*Exercise goal*.
If a line in the listing carries the word "blue", return a copy of that line.

***** Data under study

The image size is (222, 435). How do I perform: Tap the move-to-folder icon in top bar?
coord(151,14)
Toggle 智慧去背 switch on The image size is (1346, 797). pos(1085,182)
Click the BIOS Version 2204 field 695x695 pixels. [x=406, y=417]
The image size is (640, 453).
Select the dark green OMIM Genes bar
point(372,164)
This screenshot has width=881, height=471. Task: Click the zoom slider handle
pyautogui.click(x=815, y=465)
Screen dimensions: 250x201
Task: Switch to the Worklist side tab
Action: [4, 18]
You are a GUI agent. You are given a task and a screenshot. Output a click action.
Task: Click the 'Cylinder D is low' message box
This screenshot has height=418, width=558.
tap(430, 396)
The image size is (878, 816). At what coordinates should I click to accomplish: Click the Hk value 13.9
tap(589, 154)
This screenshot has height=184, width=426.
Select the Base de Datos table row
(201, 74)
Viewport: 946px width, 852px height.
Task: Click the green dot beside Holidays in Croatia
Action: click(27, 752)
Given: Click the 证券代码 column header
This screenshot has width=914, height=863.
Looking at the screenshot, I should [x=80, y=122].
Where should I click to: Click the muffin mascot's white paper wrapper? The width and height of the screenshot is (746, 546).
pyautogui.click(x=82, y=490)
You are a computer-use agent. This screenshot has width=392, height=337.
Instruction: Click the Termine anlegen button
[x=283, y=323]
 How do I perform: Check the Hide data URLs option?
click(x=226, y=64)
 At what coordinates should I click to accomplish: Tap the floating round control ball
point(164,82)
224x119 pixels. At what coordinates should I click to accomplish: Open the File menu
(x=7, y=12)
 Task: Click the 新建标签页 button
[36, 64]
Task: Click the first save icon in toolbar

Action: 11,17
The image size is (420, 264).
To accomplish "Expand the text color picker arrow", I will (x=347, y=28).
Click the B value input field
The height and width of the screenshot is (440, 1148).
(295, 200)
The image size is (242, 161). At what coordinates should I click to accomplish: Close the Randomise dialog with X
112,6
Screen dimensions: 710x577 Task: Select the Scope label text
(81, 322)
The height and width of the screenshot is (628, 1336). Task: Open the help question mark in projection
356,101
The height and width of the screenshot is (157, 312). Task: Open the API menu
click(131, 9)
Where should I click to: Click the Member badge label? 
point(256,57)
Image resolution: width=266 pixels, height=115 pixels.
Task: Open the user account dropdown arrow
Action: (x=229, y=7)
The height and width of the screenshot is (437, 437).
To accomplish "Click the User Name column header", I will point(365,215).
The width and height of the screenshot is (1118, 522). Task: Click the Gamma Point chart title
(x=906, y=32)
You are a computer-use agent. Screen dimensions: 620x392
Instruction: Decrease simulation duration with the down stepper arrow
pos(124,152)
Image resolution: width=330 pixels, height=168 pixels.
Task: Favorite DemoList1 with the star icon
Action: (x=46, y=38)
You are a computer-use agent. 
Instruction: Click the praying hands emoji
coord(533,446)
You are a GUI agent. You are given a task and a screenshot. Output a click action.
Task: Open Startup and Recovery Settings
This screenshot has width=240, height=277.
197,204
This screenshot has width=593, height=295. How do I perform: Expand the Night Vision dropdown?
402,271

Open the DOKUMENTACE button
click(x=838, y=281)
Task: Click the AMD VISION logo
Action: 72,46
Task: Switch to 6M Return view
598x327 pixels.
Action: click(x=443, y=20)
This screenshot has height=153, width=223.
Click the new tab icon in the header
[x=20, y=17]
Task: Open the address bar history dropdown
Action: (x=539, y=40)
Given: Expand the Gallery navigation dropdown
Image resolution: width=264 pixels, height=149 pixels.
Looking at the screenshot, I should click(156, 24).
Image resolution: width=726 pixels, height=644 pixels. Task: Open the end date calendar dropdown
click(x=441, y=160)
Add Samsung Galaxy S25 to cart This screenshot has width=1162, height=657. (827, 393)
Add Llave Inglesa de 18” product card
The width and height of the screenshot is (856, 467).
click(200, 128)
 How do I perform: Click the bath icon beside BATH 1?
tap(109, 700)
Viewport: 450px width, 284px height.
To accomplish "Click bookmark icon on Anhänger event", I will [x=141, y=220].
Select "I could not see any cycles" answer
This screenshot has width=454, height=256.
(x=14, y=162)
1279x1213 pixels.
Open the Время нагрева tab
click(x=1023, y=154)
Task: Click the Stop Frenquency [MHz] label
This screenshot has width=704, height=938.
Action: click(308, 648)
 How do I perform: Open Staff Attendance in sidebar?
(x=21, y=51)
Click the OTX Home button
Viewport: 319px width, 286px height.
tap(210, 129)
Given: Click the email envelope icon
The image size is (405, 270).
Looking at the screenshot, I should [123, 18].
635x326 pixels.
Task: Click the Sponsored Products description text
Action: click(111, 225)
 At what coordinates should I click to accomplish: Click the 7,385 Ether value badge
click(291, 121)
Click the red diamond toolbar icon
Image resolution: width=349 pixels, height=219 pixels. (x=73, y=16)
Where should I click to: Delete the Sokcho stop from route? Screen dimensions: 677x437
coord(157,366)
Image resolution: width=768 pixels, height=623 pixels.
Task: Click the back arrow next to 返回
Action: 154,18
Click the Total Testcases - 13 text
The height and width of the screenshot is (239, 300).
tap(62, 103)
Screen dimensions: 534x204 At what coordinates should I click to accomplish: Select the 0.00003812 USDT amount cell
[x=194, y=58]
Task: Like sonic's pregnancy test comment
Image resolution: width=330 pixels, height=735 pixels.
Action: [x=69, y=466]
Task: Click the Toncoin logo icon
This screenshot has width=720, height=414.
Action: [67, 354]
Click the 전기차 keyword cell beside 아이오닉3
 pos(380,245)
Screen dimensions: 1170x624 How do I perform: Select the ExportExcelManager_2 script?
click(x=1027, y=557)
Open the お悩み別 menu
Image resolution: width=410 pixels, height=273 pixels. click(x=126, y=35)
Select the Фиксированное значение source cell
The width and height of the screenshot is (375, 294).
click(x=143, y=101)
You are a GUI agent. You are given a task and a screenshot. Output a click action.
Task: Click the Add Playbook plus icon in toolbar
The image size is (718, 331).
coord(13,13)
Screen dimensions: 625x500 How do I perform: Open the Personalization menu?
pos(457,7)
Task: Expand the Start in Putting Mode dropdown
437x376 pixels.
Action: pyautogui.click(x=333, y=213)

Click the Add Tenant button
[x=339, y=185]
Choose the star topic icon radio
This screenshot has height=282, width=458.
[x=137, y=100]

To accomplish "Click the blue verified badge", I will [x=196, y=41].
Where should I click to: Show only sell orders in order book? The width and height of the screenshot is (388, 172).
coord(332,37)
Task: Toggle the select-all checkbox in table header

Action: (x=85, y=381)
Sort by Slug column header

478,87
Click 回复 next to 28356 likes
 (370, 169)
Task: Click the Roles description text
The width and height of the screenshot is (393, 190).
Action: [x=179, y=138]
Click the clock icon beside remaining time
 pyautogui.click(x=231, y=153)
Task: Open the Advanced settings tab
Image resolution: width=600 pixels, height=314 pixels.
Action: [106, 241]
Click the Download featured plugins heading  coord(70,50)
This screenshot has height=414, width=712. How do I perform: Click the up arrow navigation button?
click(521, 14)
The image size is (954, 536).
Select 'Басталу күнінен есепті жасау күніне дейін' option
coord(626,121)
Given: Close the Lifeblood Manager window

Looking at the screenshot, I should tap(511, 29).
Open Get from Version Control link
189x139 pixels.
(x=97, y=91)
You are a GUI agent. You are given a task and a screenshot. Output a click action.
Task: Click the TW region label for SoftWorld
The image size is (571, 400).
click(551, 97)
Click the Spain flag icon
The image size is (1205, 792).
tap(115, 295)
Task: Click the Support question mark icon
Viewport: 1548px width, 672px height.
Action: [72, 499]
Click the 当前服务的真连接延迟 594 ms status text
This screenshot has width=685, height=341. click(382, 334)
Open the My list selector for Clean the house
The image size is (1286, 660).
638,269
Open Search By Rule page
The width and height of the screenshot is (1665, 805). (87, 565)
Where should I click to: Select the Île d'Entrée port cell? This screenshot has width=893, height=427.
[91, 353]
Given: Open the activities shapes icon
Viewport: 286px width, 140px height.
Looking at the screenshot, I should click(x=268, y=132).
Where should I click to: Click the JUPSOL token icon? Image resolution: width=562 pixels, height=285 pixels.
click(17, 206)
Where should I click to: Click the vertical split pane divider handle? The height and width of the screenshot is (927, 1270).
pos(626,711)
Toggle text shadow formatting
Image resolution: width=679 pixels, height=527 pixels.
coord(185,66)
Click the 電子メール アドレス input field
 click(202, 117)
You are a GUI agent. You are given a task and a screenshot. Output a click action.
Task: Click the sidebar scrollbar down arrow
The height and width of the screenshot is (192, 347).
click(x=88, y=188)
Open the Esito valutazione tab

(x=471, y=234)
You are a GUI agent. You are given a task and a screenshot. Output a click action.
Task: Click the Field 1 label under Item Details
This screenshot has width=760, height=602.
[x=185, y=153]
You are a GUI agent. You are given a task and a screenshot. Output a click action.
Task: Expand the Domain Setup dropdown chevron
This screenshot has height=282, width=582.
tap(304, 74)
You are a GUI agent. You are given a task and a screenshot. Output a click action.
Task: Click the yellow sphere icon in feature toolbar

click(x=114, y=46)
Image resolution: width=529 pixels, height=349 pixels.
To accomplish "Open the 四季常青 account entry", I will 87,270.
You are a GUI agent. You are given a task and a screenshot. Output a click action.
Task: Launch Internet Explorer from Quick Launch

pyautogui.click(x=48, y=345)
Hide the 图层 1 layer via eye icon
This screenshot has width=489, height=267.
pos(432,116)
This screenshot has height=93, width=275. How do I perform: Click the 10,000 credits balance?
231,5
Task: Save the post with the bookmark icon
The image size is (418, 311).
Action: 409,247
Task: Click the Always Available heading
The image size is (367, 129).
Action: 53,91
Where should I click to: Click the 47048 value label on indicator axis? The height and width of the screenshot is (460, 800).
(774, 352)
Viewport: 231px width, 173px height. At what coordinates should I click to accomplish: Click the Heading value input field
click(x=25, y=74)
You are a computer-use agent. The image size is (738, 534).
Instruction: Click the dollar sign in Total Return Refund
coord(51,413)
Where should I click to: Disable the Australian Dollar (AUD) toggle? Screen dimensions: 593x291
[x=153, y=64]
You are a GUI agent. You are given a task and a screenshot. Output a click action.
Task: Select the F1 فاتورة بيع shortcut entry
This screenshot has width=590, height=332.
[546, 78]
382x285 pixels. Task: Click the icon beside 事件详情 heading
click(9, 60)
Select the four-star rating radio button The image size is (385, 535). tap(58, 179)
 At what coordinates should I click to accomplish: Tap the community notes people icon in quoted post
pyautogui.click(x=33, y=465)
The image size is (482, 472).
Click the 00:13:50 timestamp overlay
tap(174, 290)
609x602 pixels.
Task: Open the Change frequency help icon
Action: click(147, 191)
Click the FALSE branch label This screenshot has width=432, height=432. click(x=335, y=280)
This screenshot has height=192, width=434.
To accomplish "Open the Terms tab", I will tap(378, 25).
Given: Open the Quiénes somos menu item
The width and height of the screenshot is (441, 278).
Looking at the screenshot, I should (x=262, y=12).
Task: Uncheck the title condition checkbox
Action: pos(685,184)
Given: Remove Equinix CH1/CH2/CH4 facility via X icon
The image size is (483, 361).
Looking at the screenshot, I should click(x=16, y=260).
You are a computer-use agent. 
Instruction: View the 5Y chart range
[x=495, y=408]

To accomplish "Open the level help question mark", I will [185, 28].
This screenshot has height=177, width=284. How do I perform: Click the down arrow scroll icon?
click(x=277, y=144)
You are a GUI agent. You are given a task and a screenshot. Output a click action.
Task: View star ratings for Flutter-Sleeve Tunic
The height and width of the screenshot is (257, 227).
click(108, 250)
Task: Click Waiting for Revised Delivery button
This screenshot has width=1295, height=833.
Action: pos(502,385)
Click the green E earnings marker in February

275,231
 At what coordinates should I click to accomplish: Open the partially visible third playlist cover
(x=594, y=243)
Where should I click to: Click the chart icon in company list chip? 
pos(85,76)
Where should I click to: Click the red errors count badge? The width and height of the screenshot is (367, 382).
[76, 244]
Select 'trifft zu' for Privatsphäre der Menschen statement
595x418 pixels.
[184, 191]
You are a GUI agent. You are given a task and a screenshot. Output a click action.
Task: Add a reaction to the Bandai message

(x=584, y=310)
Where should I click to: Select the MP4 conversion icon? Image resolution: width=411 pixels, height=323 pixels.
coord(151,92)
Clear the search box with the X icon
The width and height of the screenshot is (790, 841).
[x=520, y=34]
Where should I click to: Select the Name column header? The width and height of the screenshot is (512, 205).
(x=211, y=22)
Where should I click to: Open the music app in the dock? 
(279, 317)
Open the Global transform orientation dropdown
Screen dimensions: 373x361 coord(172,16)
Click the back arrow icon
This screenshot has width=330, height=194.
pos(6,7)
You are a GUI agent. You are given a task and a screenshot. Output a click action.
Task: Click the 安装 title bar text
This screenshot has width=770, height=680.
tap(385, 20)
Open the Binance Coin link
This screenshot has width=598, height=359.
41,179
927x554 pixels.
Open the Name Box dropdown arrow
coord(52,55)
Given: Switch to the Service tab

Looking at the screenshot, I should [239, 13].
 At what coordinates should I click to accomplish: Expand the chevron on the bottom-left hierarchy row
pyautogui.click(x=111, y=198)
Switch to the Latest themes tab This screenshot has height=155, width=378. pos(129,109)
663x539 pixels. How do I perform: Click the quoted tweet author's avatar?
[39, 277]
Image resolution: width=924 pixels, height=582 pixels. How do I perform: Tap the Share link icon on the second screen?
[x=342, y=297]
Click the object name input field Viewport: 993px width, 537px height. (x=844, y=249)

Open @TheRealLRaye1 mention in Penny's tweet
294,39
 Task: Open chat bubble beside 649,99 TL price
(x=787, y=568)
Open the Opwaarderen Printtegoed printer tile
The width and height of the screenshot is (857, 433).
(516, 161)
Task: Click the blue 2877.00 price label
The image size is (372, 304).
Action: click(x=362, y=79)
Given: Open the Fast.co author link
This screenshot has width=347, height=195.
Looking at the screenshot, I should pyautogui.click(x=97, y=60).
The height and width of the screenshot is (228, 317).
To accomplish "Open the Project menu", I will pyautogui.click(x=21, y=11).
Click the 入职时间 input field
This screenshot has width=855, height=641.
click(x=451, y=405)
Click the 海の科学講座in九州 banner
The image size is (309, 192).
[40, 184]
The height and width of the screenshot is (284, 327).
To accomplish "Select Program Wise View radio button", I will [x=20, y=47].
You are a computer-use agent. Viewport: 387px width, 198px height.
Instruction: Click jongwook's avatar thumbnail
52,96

**********

*Answer to this exercise*.
To accomplish "Click the blue verified badge", I will [x=196, y=41].
Task: Click the blue 2877.00 price label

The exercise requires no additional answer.